One moose had died. Both my parents had been killed. My mind reached a conclusion and formed a plan.
…
As I near Moose Pond, I move more slowly, more cautiously. My mind has cleared the grey from my judgment and sees only black and white, good and evil, wronger and wronged. I intend to reset the balance in this scheme of justice and in my life.
I hear only my breathe, surprisingly even despite my pounding heart, and the twinging snaps of twigs under my sneakers.
For what seems like minutes our eyes stay like that, locked. And I see eyes that shockingly look like and are human eyes. They have soul beneath them. They have feeling. I wonder how much of a person this creature is compared to me? Are we the same? Do we have the same rights to live, to breathe, to love and to be? The thoughts don’t align with my grief’s intent, so my hands falter with my weapon. Suddenly, a movement in the brush startles me from my reverie.

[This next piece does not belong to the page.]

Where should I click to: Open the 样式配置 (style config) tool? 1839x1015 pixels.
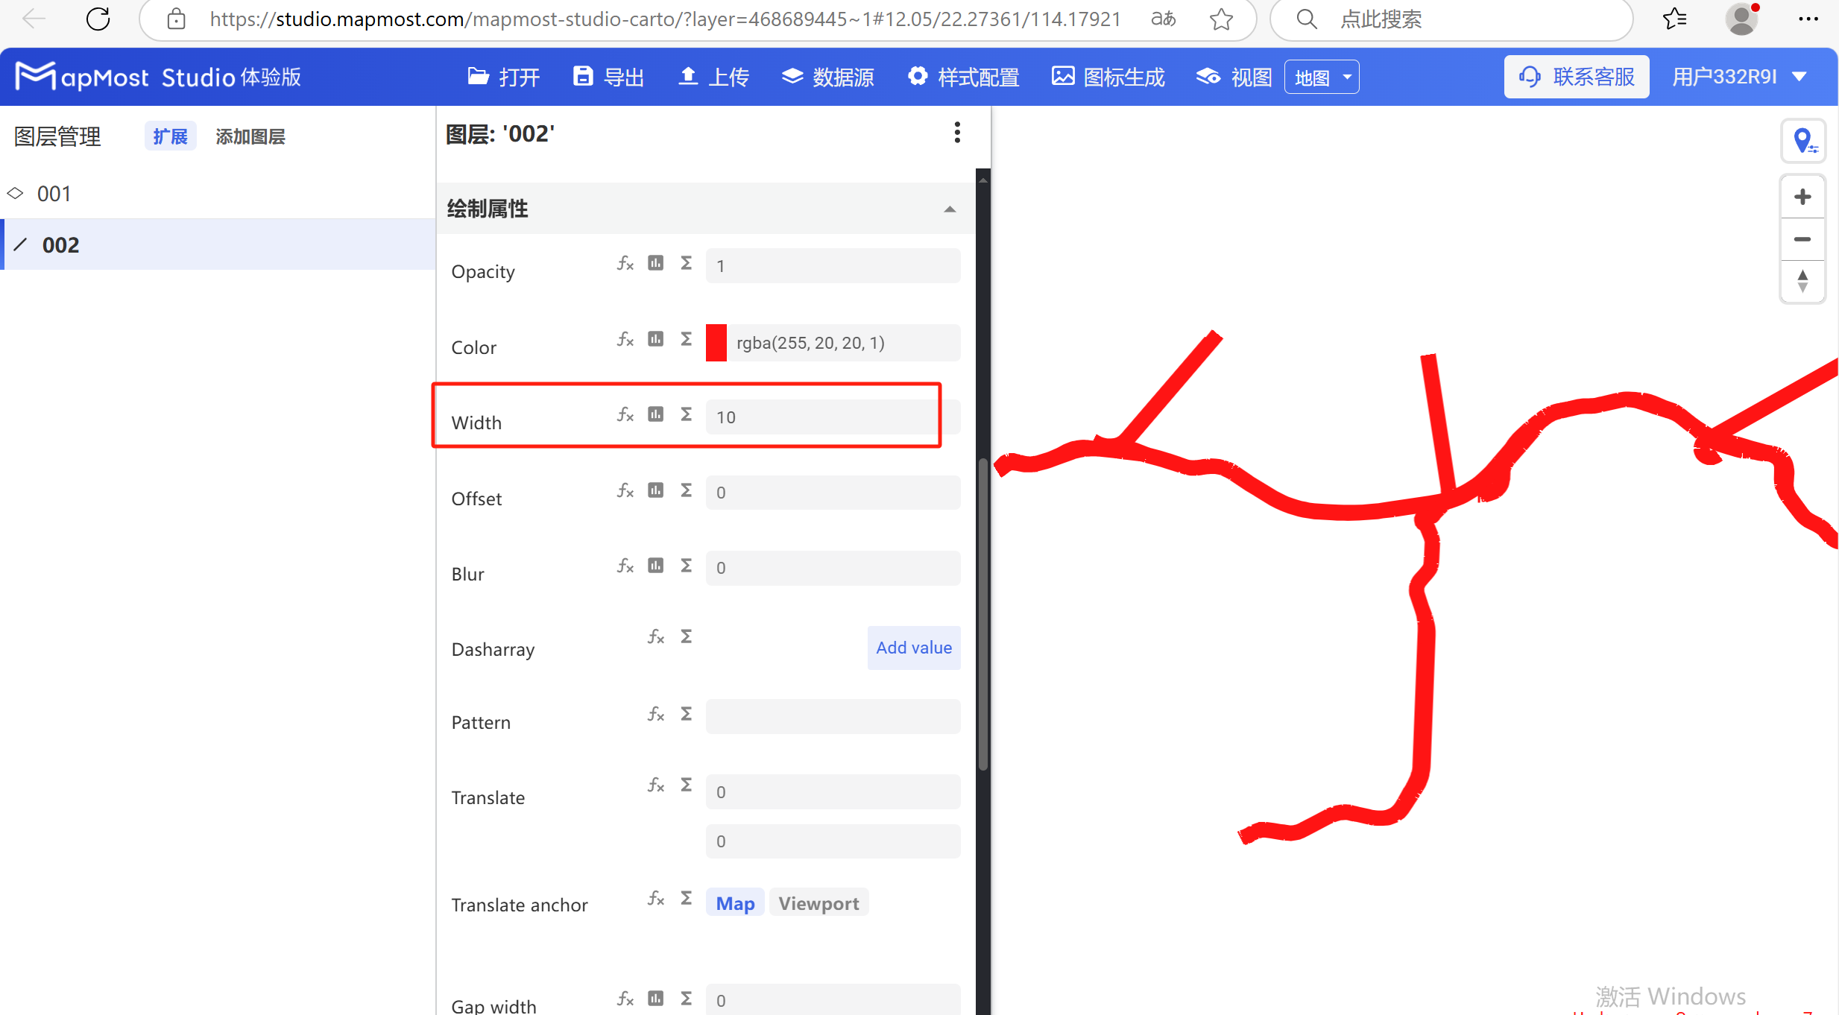point(963,76)
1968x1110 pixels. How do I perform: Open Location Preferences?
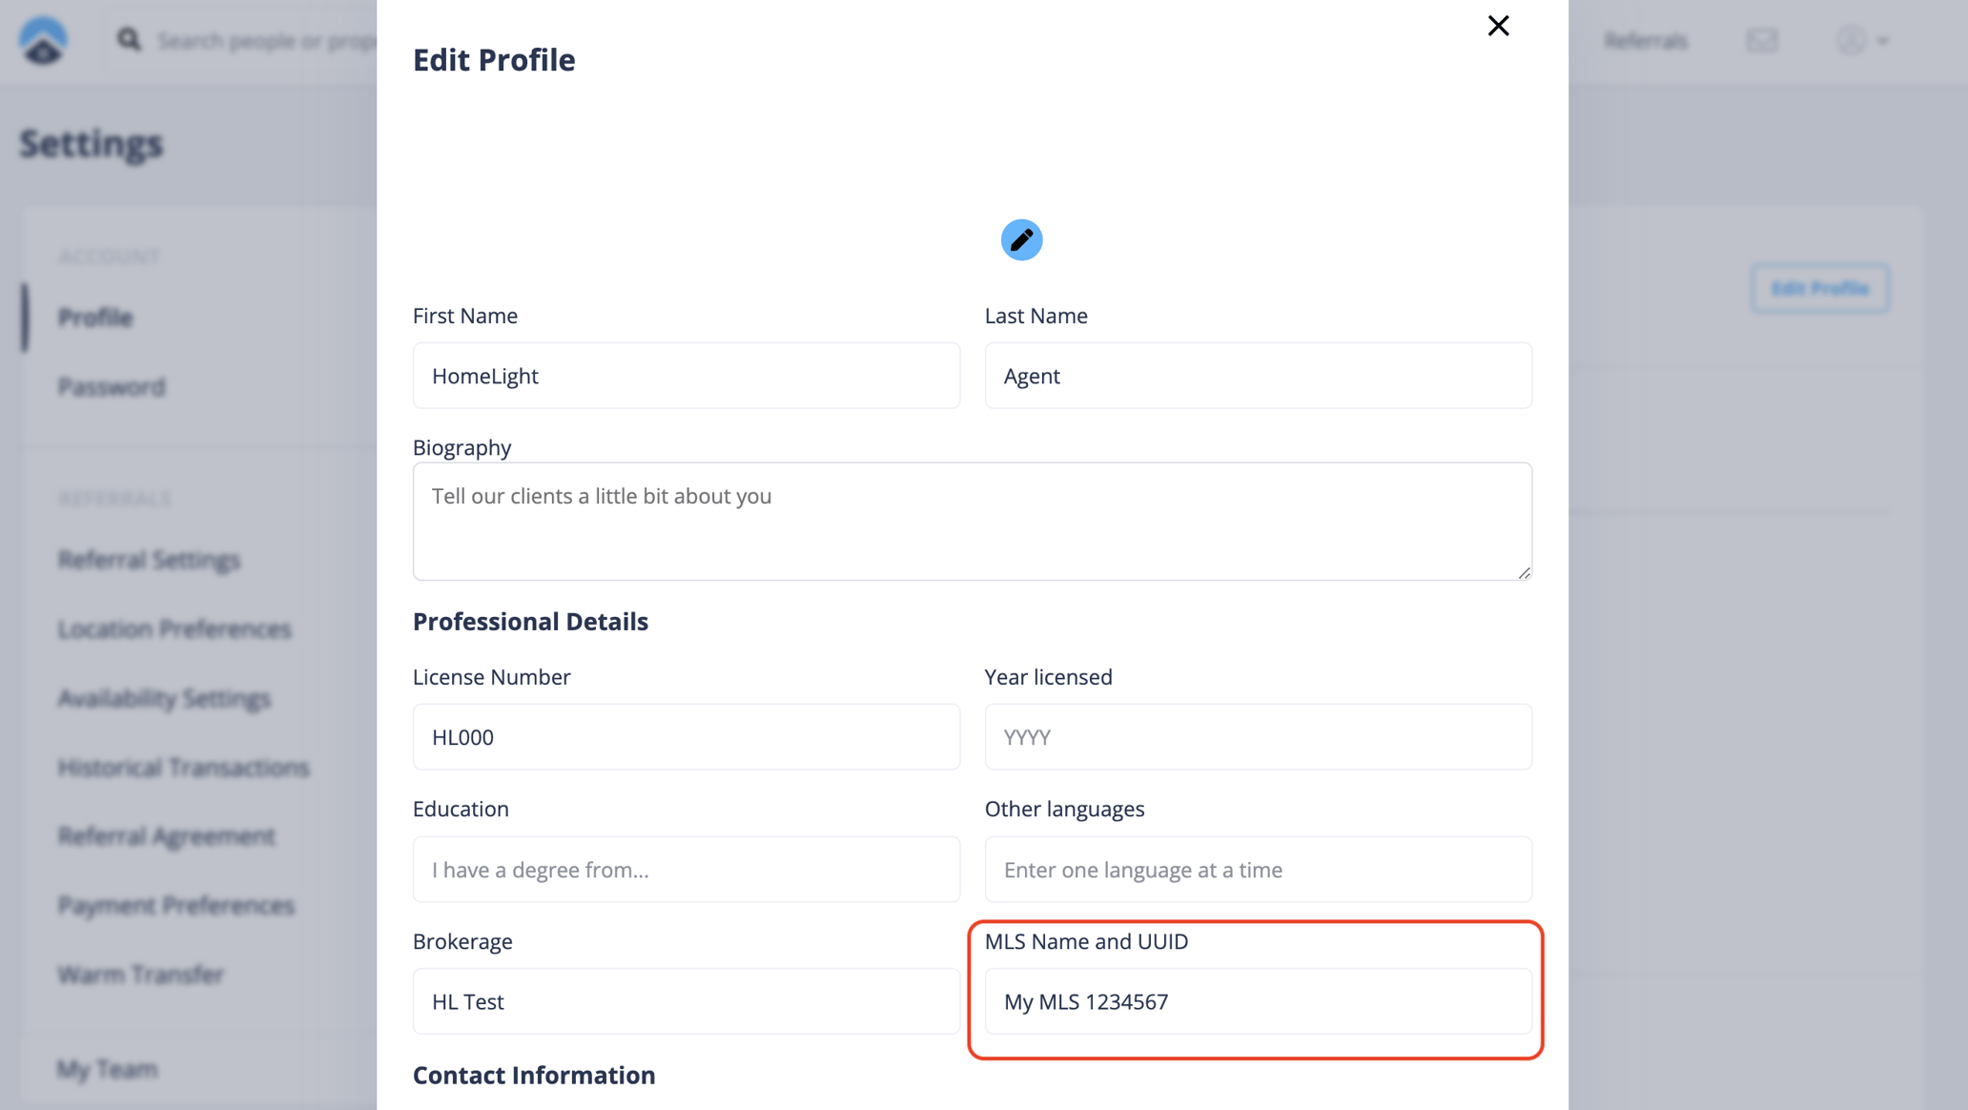(174, 628)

A young moose, a mere calf, stilts toward his mother on spindly legs. She moves protectively in front of the child. Our eyes remain locked.
I raise the gun in my arms and let out a single shot that echoes off every tree in radius.
The mother and child have darted off into the dense woods before I even lower my eyes from the sky to where I’ve shot to the ground where they stood.
My boots revisit their initial steps all the way to the gate. My mind cannot fathom the force who lived there for a time. I don’t think I can explain how my eyes are different from the eyes of my own mother or the moose mother.
The orange sign on the left as I step over the exit gate reads NO HUNTING. It says nothing about revenge or forgiveness.